This is a picture-led post and this stunning image caught my eye. It’s a hummingbird-shaped naturally occurring ice feature discovered in a Michigan yard, photographed by Tammy Shrive, via LOCAL 12 WKRC-TV.
Then, in the usual synchronicity that the universe provides, I caught a fascinating TV programme all about hummingbirds.
There was a time when, in my shamanic practice, I called the directions using the Four Winds system. In this South American system introduced to me by Alberto Villoldo, serpent is in the south, jaguar in the west, eagle or condor in the east and hummingbird in the north.
In shamanic terms, hummingbird is connected to our awakening, our vision and the epic journey of our soul. Hummingbird brings courage and resilience and is the symbol for those whose lives are specifically focused on the journey of their soul, and I count myself as one.
Hummingbirds are migratory, spending winter in the South American rainforest, the Sonoran desert and the Andes mountains and travelling as far as the Canadian border for summer. They travel up to 23 miles a day, their heart beating 1,260 times a minute and their wings beating 15 – 80 times a second.
Across the species, they range from 5.5cm up to 13cm in length, and that includes their long beak and tail.
Living on the edge, hummingbirds exist at the very precipice that is the energetic trade-off between how much nectar they need to fuel their flight and how much flight is required to find the food. They literally dance between death and life every day.

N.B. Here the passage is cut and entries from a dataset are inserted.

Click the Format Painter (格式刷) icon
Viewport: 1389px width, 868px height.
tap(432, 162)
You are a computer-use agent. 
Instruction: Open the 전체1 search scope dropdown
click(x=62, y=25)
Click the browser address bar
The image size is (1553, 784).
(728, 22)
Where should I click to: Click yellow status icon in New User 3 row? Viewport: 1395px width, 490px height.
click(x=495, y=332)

They live at high altitudes where oxygen is thin, reaching their limit at around 43,000 feet. To achieve this, hummingbirds maximise the oxygen molecules in their bodies, which makes them uniquely equipped to live in the mountains.
Because of this, hummingbirds don’t have enough energy to sleep, they have to go beyond sleep and enter a deeper state called torpor every night, which is dangerous, another way they dance with death. Torpor means their heart rate drops from 1000 beats per minute to 70. Their nearness to death and association with a deep state of consciousness could be seen to label them as ‘little shamans’.

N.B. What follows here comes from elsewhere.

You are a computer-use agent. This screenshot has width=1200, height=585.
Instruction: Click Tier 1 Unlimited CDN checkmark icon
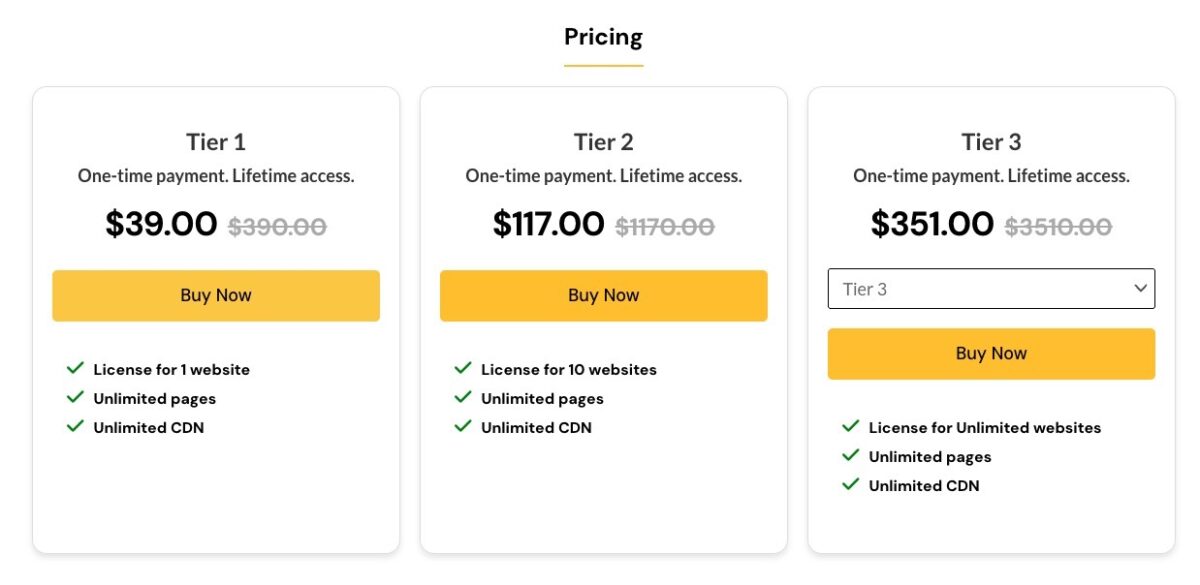pos(75,427)
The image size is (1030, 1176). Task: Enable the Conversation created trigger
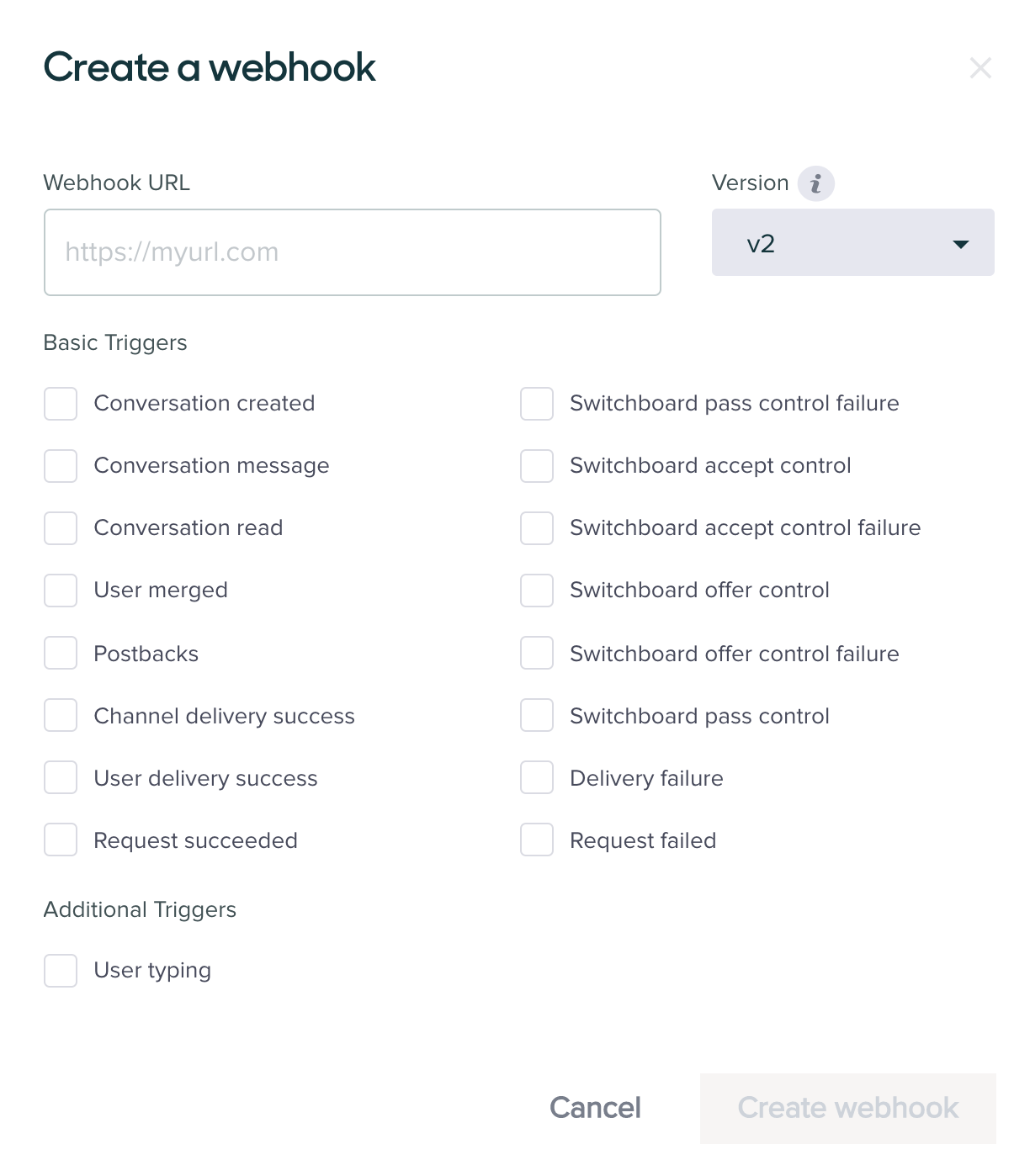pyautogui.click(x=61, y=404)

Hummers can fly forwards, backwards and hover in place because their wings are different to all other birds. Instead of rotating from the shoulder joint, they have a short arm and rotate on the wrist joint, giving their wings a much greater range of movement.
Their long tongue-filled beaks are not only for probing flowers but for serious aerial warfare, in the battle for flower access. They are combatant, in competition for the best feeding grounds and frequently fight to the death to protect their favoured flowering plants.
All in all, hummingbirds are pretty incredible, their fortitude and beauty are the least of the tools, skills and abilities that these ‘little shamans’ embody.